WHAT TO WORK ON> Retype each of the records below exactly, leaving the pictures out.

- - -

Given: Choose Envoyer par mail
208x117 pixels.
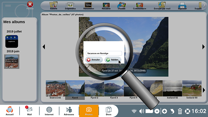Looking at the screenshot, I should [162, 5].
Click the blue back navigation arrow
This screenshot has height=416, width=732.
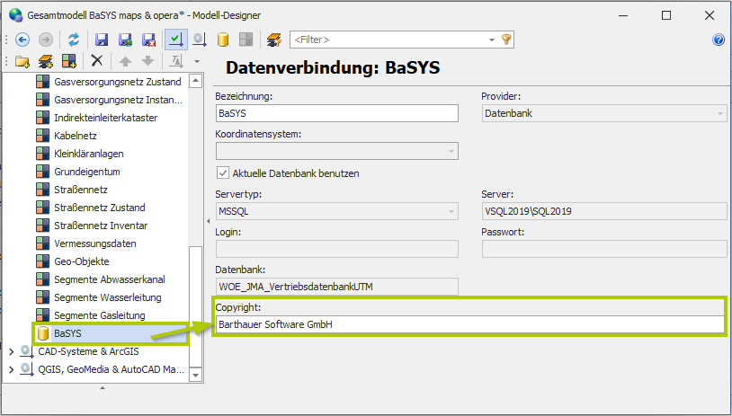[x=22, y=40]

- - -

WRITTEN ANSWER>
Given: Choose Envoyer par mail
208x117 pixels.
Looking at the screenshot, I should [162, 5].
Click the blue back navigation arrow
This screenshot has height=416, width=732.
[x=22, y=40]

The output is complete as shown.